--- Task input Enclosed Below ---

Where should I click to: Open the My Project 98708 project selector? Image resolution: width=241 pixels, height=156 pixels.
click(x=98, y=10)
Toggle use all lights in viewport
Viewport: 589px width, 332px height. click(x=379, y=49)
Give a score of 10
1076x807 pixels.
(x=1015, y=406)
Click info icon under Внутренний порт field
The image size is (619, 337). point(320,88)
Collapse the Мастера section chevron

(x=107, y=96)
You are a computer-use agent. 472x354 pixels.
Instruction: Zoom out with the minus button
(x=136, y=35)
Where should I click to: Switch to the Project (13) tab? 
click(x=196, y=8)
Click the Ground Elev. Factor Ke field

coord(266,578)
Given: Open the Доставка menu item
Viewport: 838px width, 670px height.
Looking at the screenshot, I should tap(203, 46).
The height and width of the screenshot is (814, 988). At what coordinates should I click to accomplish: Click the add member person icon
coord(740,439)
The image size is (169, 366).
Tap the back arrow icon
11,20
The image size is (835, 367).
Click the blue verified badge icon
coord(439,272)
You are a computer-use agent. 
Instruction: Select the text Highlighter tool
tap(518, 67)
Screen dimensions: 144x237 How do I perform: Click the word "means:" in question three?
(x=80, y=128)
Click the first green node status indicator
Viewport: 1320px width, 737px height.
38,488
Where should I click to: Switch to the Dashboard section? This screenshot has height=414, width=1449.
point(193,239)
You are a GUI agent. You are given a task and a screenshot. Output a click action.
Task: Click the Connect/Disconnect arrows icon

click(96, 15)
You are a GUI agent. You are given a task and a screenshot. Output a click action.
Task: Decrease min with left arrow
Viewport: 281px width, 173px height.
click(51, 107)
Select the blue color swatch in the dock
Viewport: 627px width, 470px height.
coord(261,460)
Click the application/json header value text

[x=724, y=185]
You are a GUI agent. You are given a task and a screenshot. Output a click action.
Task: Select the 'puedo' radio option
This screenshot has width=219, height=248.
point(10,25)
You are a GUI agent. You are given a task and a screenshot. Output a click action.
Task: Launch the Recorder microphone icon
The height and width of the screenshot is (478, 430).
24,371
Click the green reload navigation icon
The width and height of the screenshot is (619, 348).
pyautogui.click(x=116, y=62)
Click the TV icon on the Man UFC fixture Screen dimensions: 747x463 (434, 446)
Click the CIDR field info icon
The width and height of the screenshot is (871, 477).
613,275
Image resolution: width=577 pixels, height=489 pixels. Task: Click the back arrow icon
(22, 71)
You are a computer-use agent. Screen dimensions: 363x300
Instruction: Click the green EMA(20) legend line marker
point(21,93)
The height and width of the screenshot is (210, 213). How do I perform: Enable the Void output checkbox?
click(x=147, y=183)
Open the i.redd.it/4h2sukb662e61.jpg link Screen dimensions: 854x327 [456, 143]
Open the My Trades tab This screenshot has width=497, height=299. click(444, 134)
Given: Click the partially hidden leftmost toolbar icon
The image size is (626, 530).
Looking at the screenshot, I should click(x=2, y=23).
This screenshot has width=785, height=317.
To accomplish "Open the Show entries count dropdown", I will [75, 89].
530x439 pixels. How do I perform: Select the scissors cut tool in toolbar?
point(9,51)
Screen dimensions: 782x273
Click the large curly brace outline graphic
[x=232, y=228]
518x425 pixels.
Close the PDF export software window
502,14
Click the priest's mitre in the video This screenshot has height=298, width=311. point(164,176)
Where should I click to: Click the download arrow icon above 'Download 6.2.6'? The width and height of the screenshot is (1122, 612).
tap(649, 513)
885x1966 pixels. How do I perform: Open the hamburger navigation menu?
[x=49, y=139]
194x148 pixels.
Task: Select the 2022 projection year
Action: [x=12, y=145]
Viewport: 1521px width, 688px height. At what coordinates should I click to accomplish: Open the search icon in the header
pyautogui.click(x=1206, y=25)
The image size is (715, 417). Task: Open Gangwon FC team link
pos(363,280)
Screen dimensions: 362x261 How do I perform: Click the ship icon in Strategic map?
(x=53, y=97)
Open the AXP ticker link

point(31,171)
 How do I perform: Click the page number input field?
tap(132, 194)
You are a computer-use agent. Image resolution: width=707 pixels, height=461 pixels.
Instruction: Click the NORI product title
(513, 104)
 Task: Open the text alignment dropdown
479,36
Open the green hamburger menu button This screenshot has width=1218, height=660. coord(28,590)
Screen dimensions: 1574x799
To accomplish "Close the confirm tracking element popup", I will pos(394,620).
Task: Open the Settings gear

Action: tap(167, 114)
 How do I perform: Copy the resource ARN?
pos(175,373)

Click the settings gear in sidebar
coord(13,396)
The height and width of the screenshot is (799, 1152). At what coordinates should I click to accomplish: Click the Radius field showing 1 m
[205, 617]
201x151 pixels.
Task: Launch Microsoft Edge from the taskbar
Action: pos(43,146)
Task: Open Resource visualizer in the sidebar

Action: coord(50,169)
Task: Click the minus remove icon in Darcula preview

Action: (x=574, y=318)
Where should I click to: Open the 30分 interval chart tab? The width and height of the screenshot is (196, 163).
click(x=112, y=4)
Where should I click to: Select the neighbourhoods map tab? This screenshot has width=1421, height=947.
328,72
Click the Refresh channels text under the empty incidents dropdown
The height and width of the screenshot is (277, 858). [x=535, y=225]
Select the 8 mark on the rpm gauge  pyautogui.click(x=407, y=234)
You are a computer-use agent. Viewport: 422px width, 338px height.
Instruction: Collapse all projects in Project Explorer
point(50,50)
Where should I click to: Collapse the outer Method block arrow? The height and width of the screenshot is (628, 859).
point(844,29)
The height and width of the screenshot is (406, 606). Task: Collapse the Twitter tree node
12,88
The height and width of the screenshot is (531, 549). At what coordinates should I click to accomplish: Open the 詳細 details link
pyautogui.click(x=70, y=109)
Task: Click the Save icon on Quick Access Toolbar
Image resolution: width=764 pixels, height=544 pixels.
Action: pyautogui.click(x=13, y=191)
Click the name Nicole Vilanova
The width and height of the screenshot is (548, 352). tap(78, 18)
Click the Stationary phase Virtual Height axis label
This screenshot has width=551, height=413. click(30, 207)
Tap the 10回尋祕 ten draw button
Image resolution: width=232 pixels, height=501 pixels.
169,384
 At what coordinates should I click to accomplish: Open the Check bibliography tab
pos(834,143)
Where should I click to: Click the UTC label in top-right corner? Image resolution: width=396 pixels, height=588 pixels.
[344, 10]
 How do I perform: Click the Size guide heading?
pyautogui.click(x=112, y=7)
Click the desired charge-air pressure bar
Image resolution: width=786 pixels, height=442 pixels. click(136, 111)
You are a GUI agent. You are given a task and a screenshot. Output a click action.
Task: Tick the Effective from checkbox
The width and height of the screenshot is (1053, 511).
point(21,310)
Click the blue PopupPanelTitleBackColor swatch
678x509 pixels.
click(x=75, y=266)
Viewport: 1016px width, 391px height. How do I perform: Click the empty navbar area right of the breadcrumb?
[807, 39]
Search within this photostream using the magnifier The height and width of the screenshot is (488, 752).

--- End of Enclosed Task input ---

Directions for this task — Where the material contains a line with "will", return that line.

Reply to the exercise —
To accomplish "Open the Show entries count dropdown", I will [75, 89].
To accomplish "Close the confirm tracking element popup", I will pos(394,620).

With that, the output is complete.